Is tanh to ensure regression output is in [-1,1] a good idea?

I want to regress some coordinates from images and these coordinates were normalized to [-1,1] in my data set. When I just use a linear layer at the end of my network, I very often get NaN as output of my L1 or MSE loss right in the first episode. I guess this is because of exploding gradients or something similar. This happens both with learning rates 0.1 and 1.0. I am using SGD with momentum=0.9 and nesterov=True.

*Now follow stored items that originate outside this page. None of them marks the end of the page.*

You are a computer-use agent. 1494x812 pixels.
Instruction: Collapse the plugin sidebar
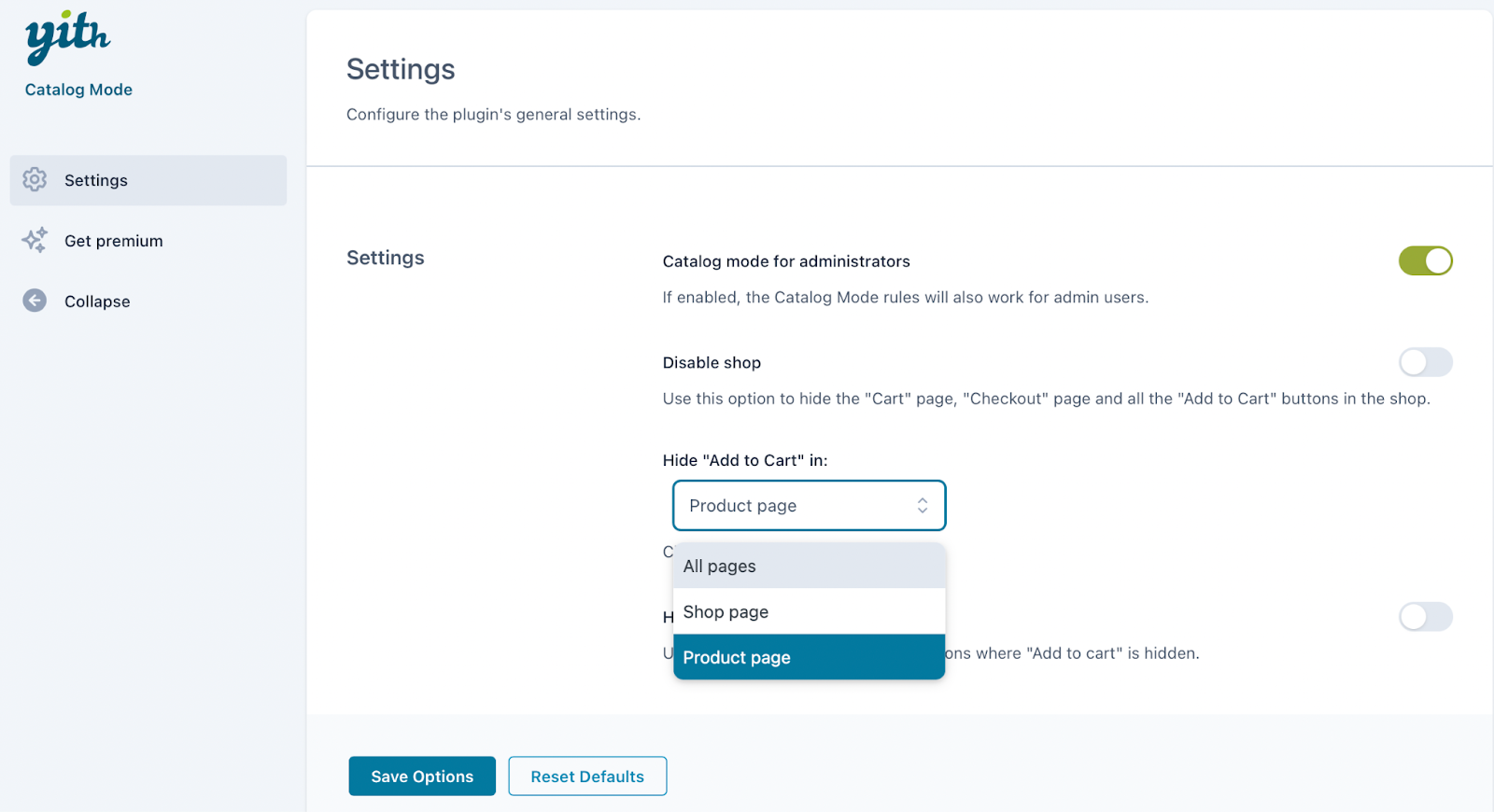[97, 301]

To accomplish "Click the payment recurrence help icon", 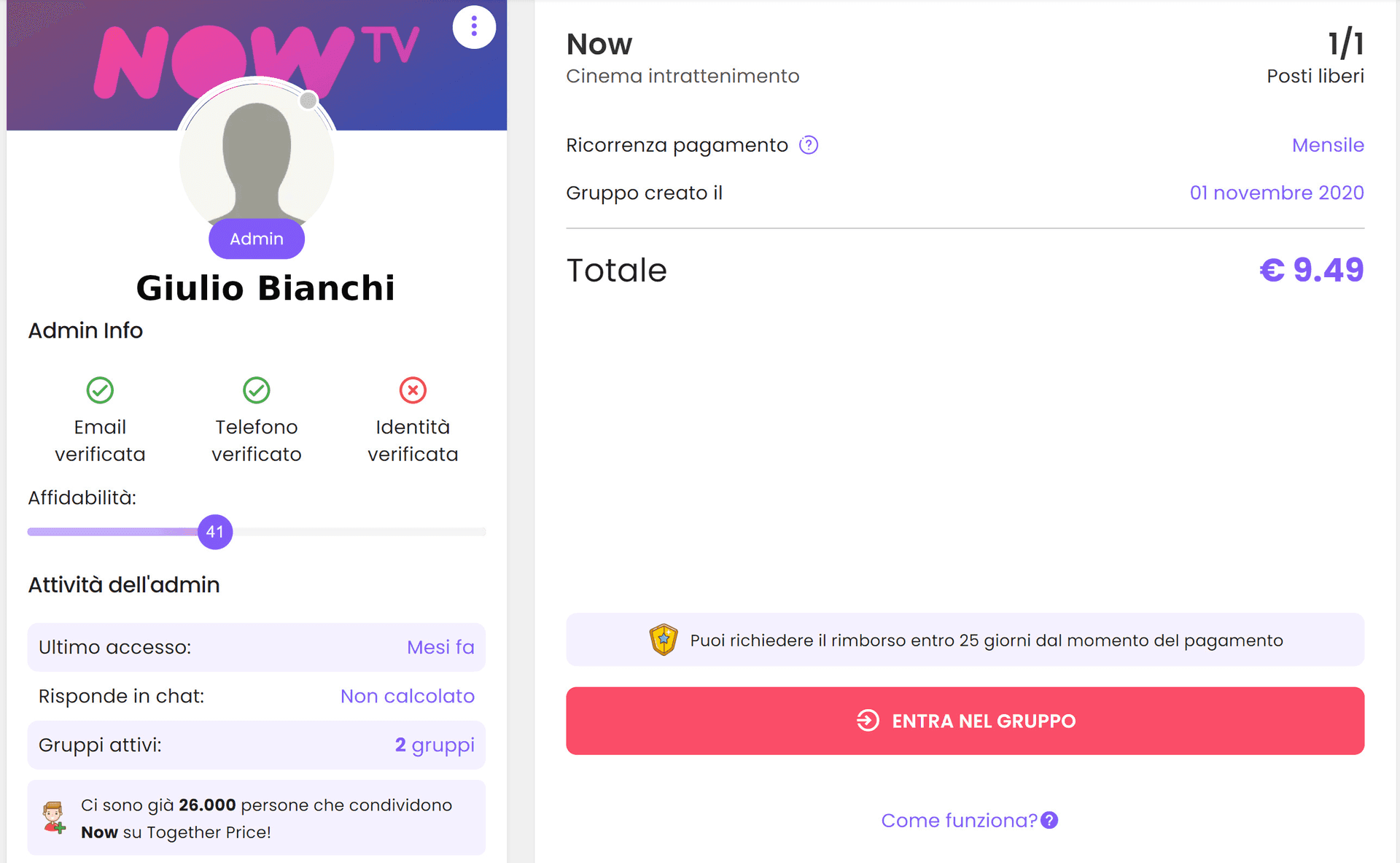I will 809,145.
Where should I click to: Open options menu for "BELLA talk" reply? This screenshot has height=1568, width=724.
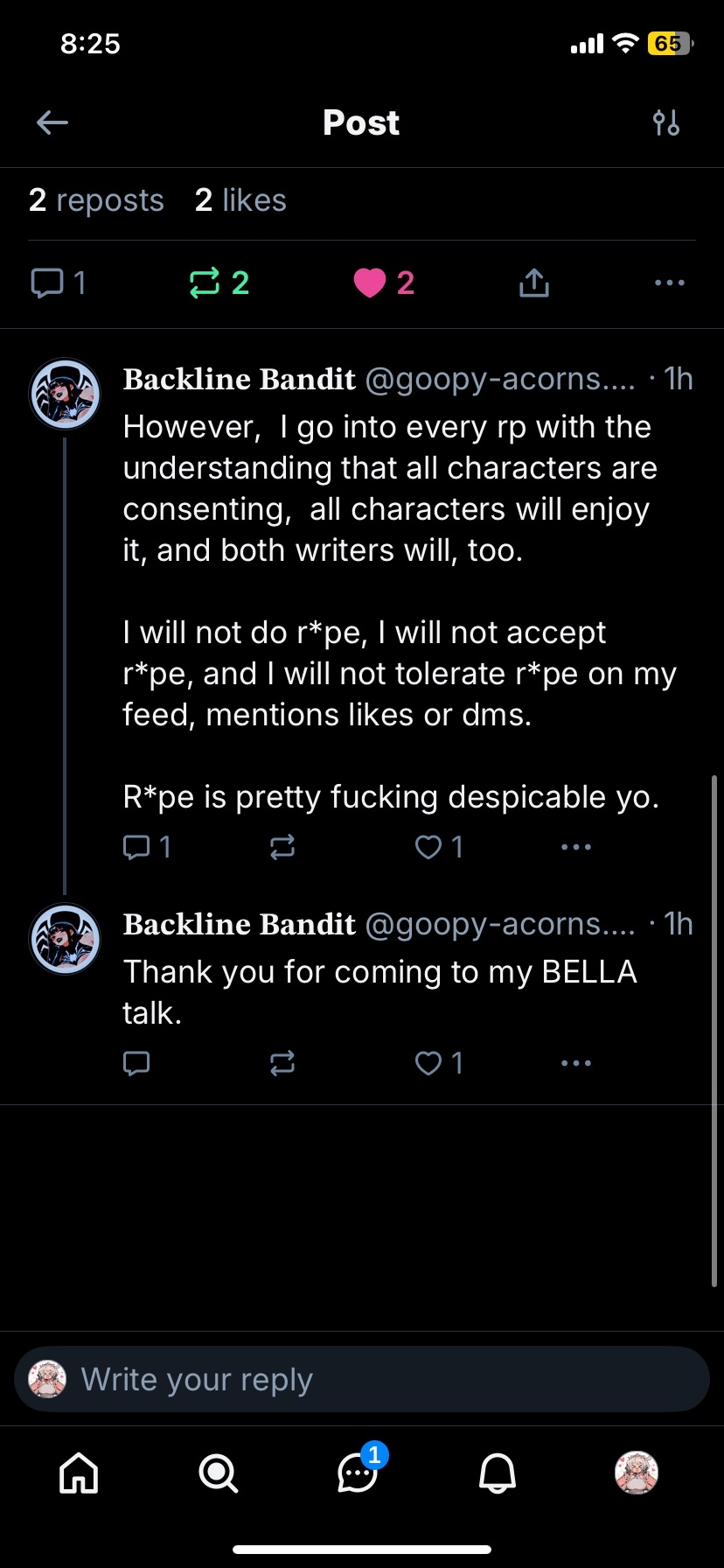[x=576, y=1063]
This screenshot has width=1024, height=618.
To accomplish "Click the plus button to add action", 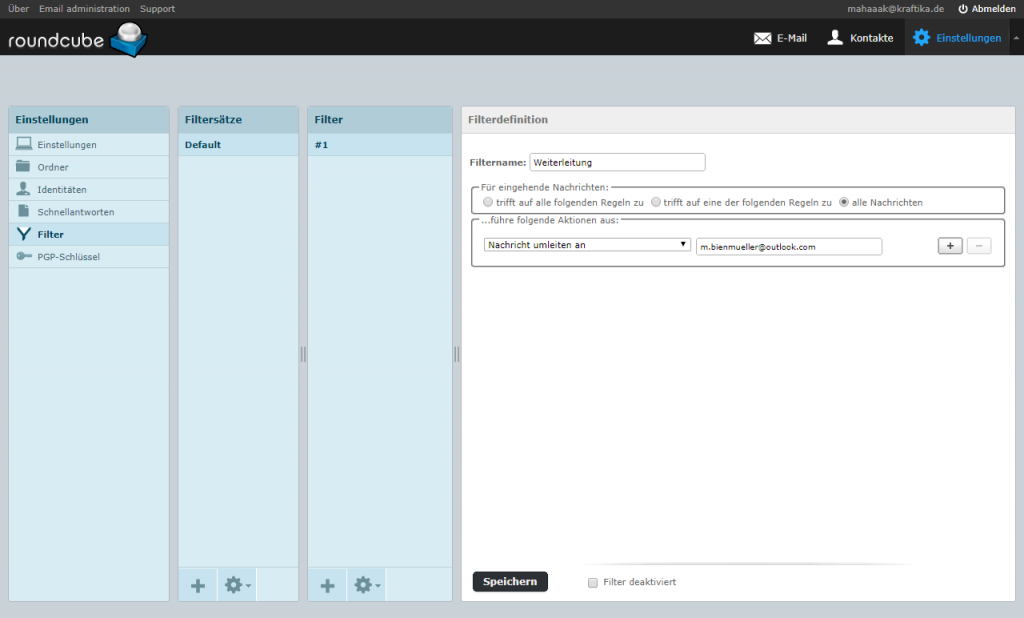I will click(949, 246).

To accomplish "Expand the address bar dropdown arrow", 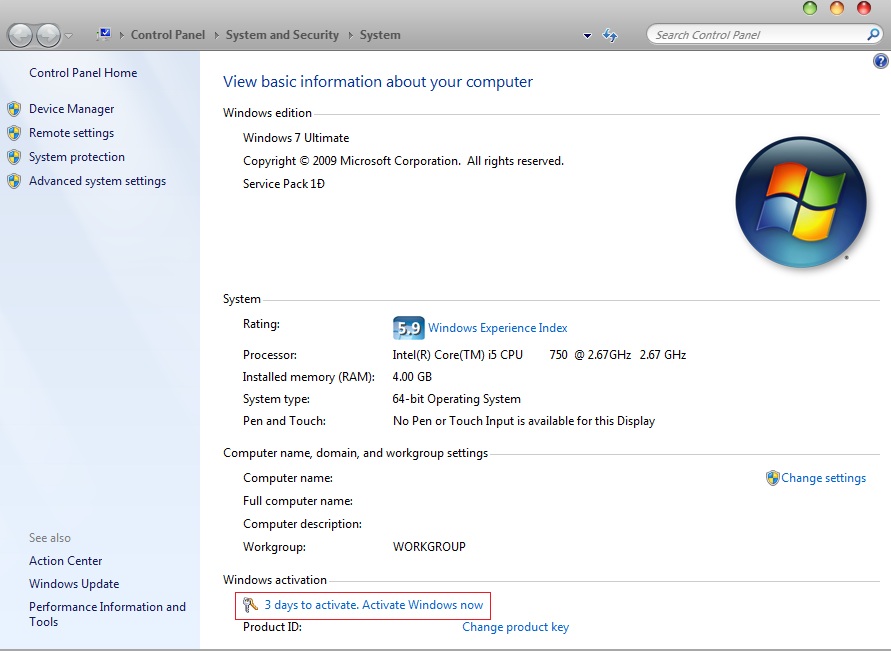I will pos(587,35).
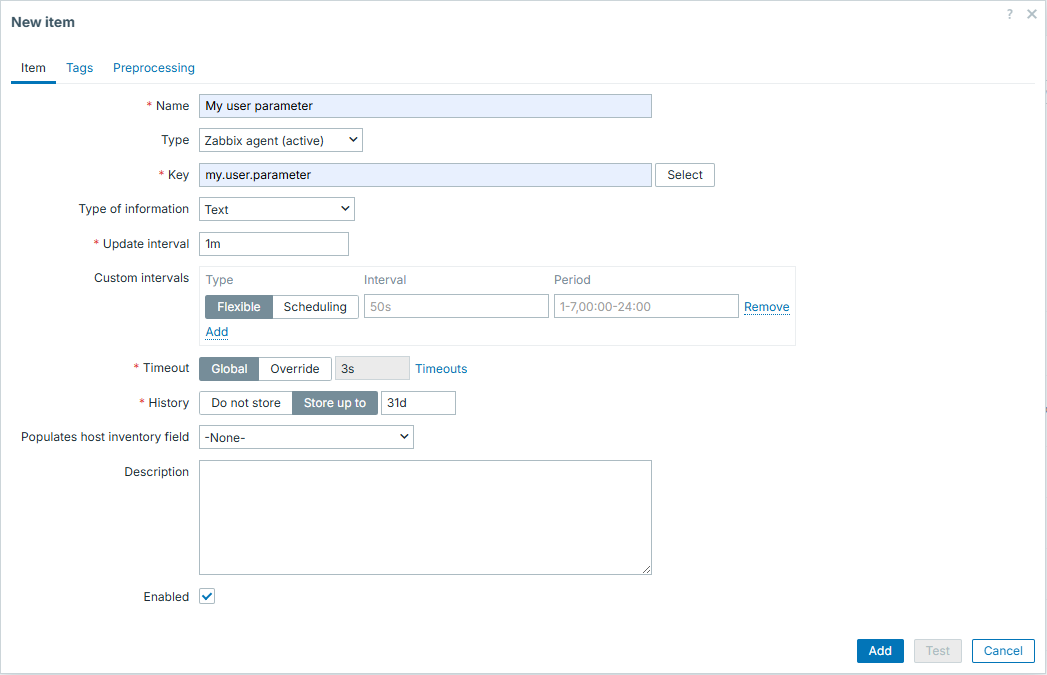Screen dimensions: 1047x675
Task: Expand Type of information dropdown
Action: tap(276, 210)
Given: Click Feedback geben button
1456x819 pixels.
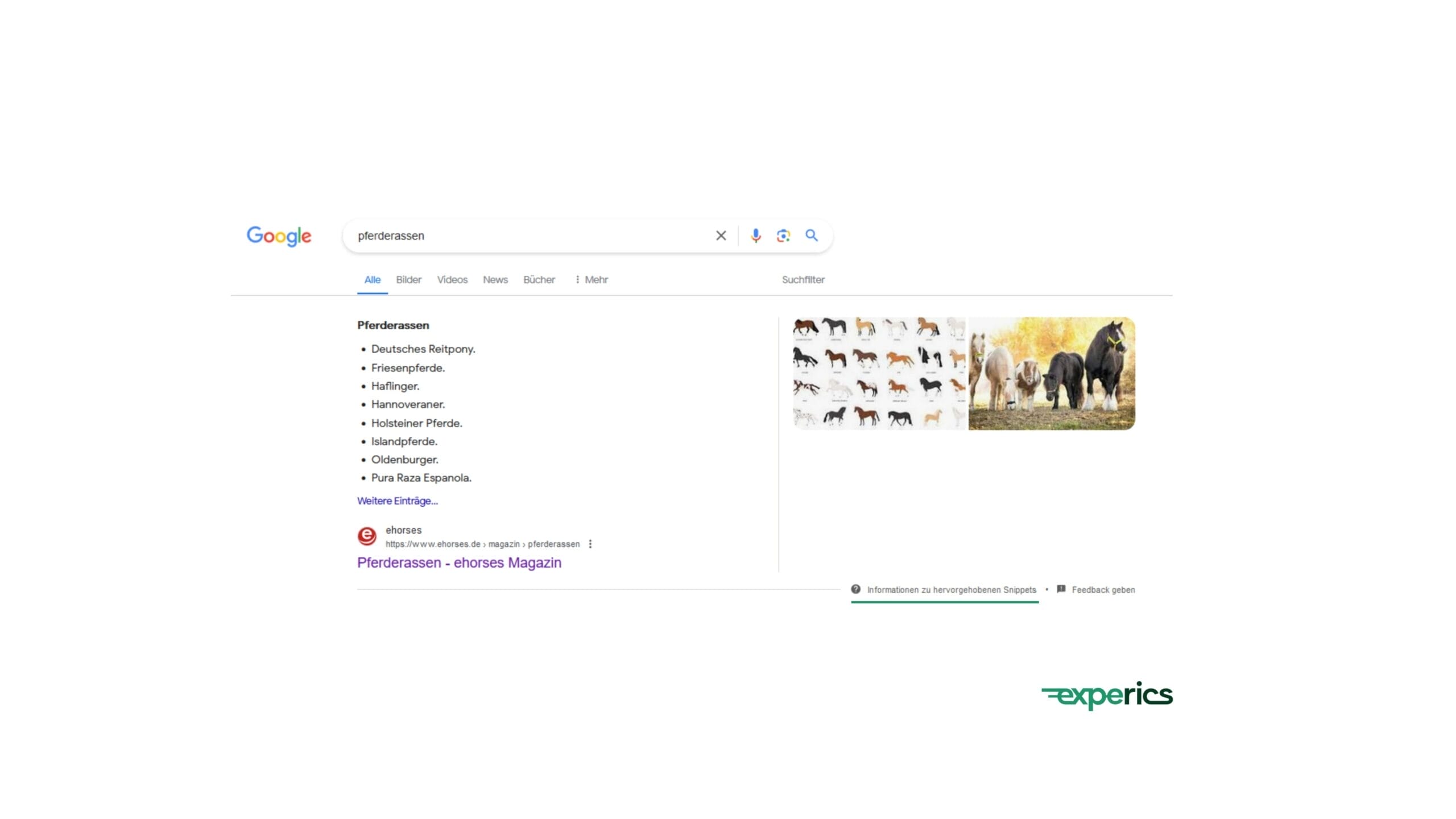Looking at the screenshot, I should tap(1095, 589).
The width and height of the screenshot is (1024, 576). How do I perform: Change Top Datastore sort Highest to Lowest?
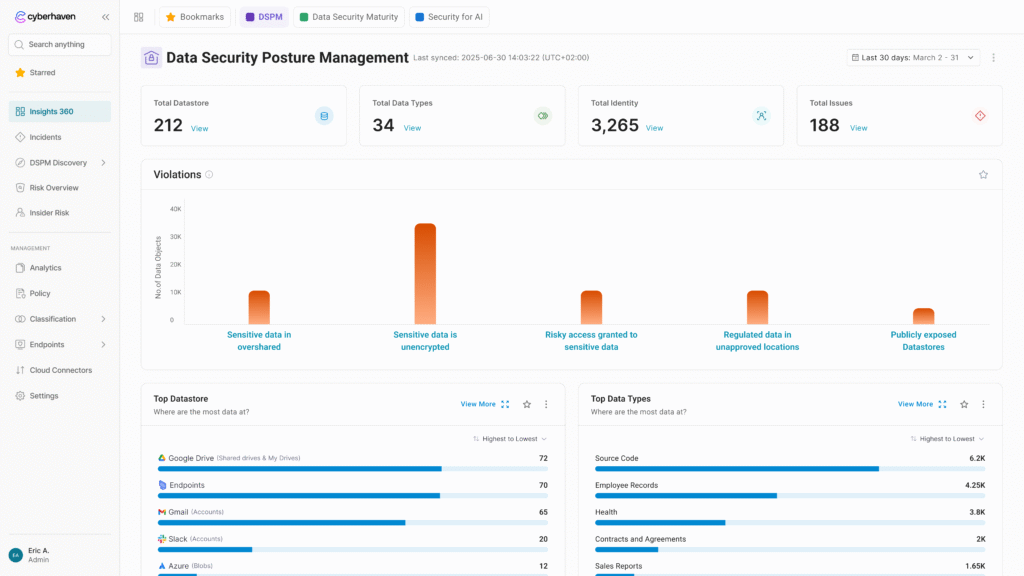(510, 439)
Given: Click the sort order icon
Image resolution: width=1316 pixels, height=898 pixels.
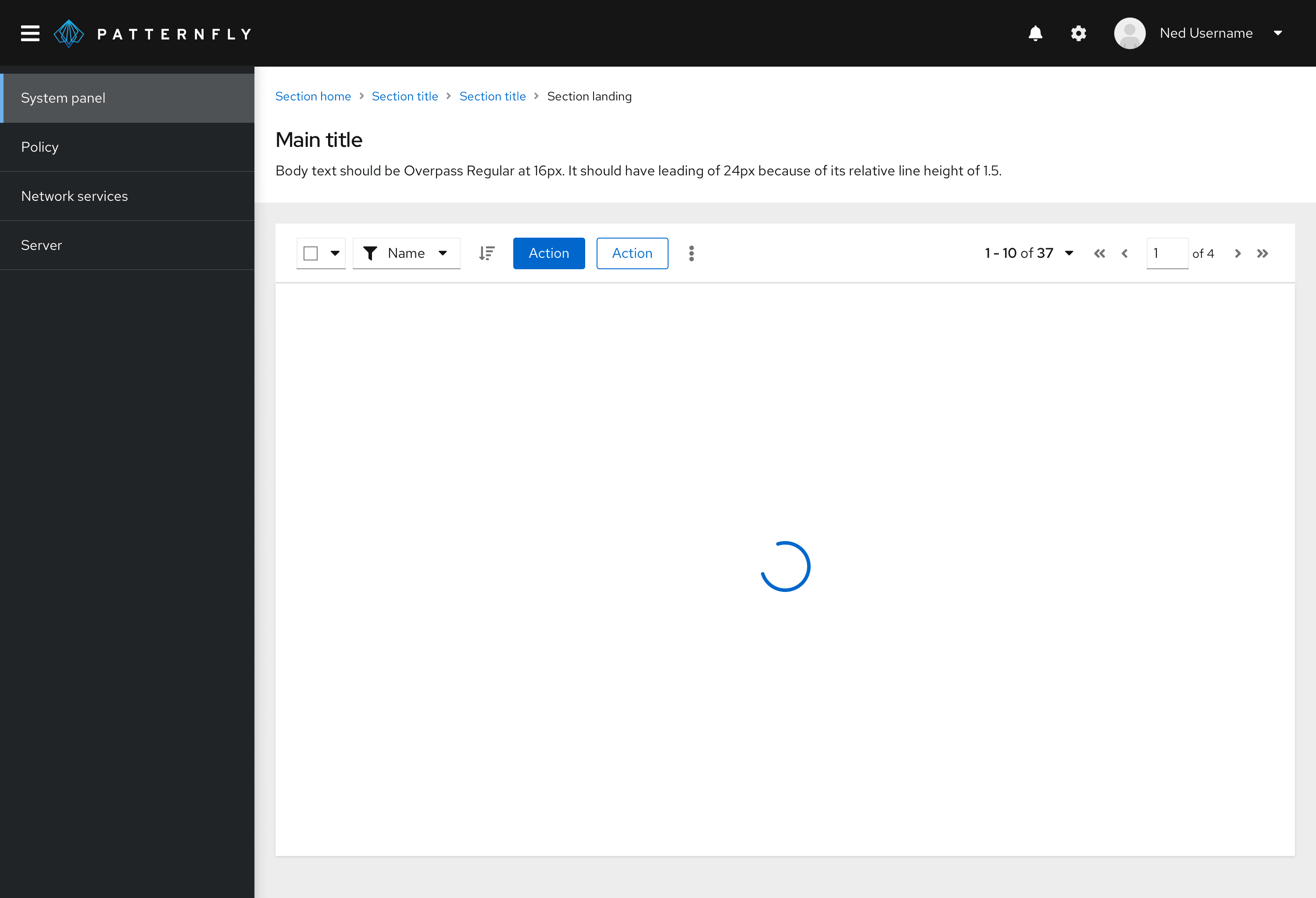Looking at the screenshot, I should [x=487, y=253].
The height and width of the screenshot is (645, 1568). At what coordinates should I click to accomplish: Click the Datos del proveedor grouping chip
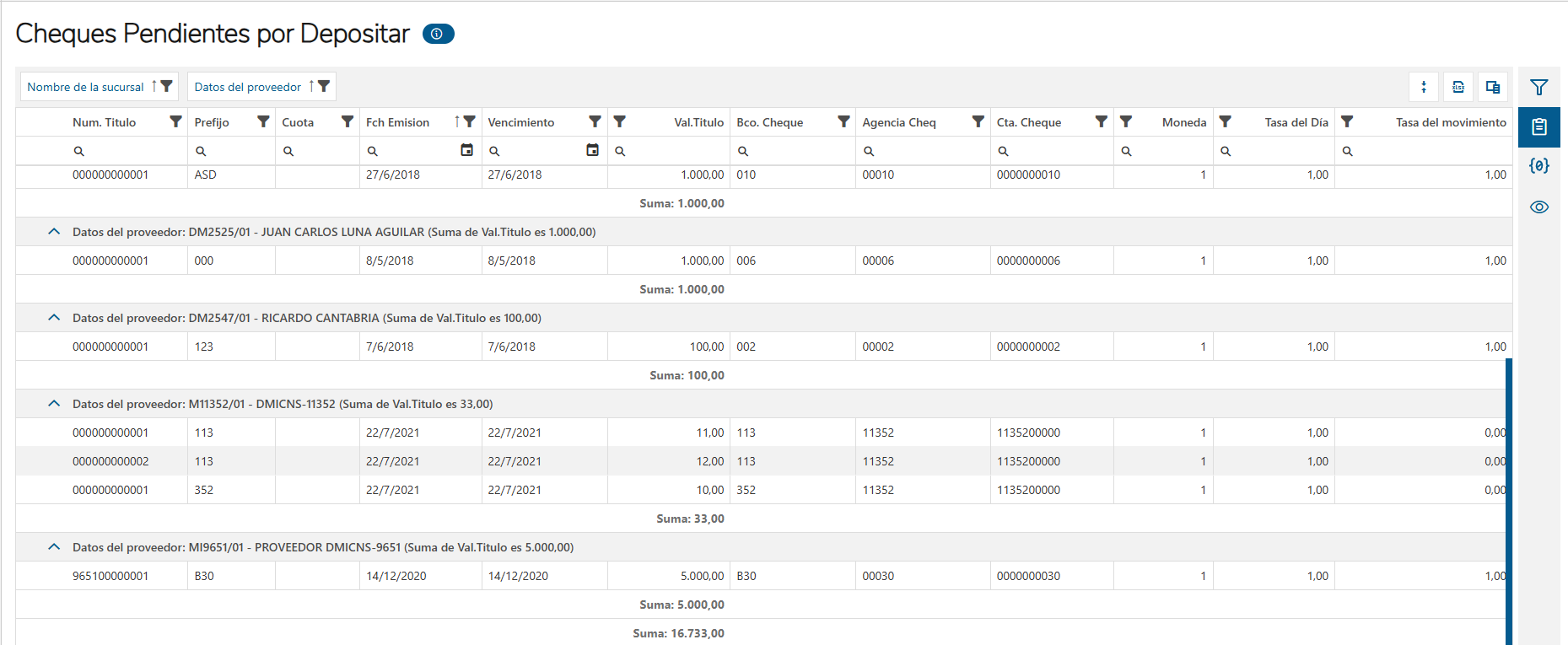click(248, 87)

When I use tanh instead of just a linear layer in the end, this does not seem to happen. However, I am unsure if this is an optimal solution because when you look at the tanh graph, it is much more sensitive to changes that are close to x=0 than to changes at x > 1 or x < -1. So if I have output values close to 1 or -1, the input to tanh has to be very big. I hope I have explained my doubts well enough.

What are recommended methods to ensure that the regression output is always in a specific range, in my case [-1,1]?

Additional information: Before the regression layer in the end I have a lot of convolutions and deconvolutions, but I think that this should not be the problem here.

1 Like

The learning rates don’t mean anything to me, and 3e-4 or so isn’t uncommon either. But if you can deal with coordinates outside [-1,1], one option would be to use 1.5*tanh - you’d bound yourself to a reasonable range while not saturating.
Jeremy Howard’s fast.ai does something like that for predicting movielens ratings in his collaborative filtering lecture (or at least has done that in some version of the course).

Best regards

Thomas

No, I think just because the range is in within (-1, 1) does not make Tanh a good choice. The reason is the distribution of your output will be shifted more towards the two ends -1 and +1, so most of your outputs will be close to -1 and +1, while very few values will be close to 0. So, assuming that your target values are uniformly distributed within [-1, 1], Tanh will not be able to generate outputs that match the target distribution.

Thanks for your answer. Unfortunately, limiting to [-1,1] is required. Values outside of this range would mean that my network detects points outside of the image which makes no sense.

What do you mean by “The learning rates don’t mean anything to me”? That I should reduce the learning rate?

Yes, that is what I was thinking. What would you use instead of tanh?

All examples that I can find on the internet just use a linear layer for the regression. But when I do this, I have absolutely no guarantee about the range of output values.

You can search for bounded regression to solve that. Bounded regression is an area of research by itself, and there are a some proposed models for it in the literature. This answer on stack-exchange may also be useful: https://stats.stackexchange.com/questions/11985/how-to-model-bounded-target-variable

Thanks! Another idea that I had was to add a custom loss that is 0 when the values are in [-1,1] and that grows very fast when the values are outside that range. This would still not guarantee that my model will predict correct values in every case, but it will make it less likely.
Then I could just add a postprocessing step like this: predicted_value = max(-1, min(1, predicted_value))

I will give it a try.

For everybody who reads this and is looking for a good solution: Try “Differentiable Spatial to Numerical Transform” (DSNT)

Code: https://github.com/anibali/dsntnn
Paper: https://arxiv.org/pdf/1801.07372.pdf

This outperforms both the tanh and linear solution by far in my case. And it is really easy to use and adds no learnable parameters to your model.

1 Like